• _Tasks to perform_
[1] Summarize the interview excerpt in two sentences, drawing only on what it says.
[2] Please continue the interview excerpt, starting right after its final line.

• _Source text_
I did, actually. There were a few days during the writing process when I wondered if I shouldn’t change the ending entirely. Ultimately, I realized that I would be robbing from the story’s truth by doing that. The fact of the matter is that in life, we do experience loss. We experience heartbreak. We experience grief. We make decisions (or choose not to make decisions), and we often have to live with the consequences for the rest of our lives. I think there are plenty of books with happy endings out there, and I love them just as much as the next person. But Noah and Jeremie’s story always had a tragic ending from the beginning, and I didn’t want it to lose its effect. As a writer, I feel that one of my jobs is to capture and display humanity’s universal truths in my stories, so while the truth in this case wouldn’t exactly be warm and fuzzy, I knew this was how it had to be written.
That being said, I’ve written a number of versions of Noah and Jeremie’s story–you could call them ‘alternate universes’, I suppose. Some end tragically all the same, but in others, there are happy endings. In fact, in my favorite version, Noah and Jeremie live in present-day Rome and have a precocious son named Remy. 🙂
Are you working on another book?

• _Dataset_
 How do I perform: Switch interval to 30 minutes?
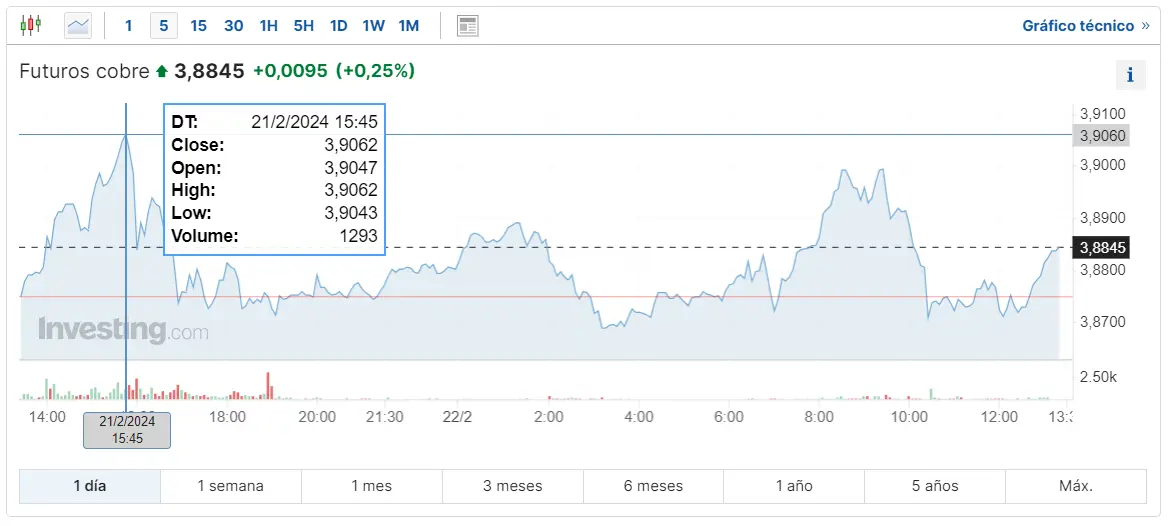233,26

--

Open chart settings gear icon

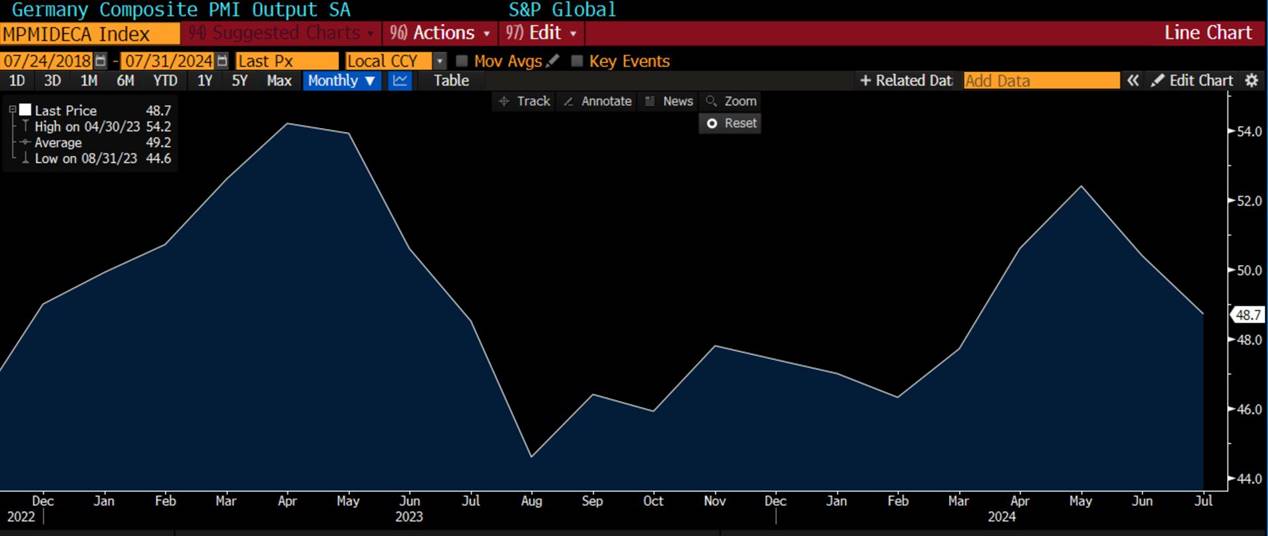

• _Set of answers_
[1] The writer considered changing the tragic ending of Noah and Jeremie's story but kept it, believing that a change would rob the story of its truth, since people experience loss, grief and lasting consequences, and a writer should capture humanity's universal truths. The writer has also written alternate versions of the story, some with happy endings, including a favorite in which Noah and Jeremie live in present-day Rome with a precocious son named Remy.

[2]
Two stories are currently warring within me to become my next book.
The first is a contemporary, new adult romance about a young woman who tracks down the family of the organ donor whose heart saved her father’s life a year ago, and finds a group of shattered individuals still in the throes of grief.
The second is an adult historical romance set in the 1800s in Prague that follows a young psychology professor named Gottfried, whose world is turned upside down when a seventeen-year-0ld, would-be anarchist named Dominik Prochazka becomes enamored of him.
If you’d like to stay updated about my future books and be among the first to know about advanced reader copies, giveaways, and events, you can sign up to join my VIP crew here: http://www.lilyvelezbooks.com/free/
Lily Velez has been writing stories since she was six years old. Not much has changed since then. She still prefers the written word and her overactive imagination over the ‘real world’ (though to be fair, her stories no longer feature talking dinosaurs). A graduate of Rollins College and a Florida native, when she’s not reading or writing, she spends most of her days wrangling up her pit bulls Noah and Luna, planning exciting travel adventures, and nursing her addiction to cheese. All this when she isn’t participating in the extreme sport known as napping. You can learn more about Lily and her books at http://www.lilyvelezbooks.com.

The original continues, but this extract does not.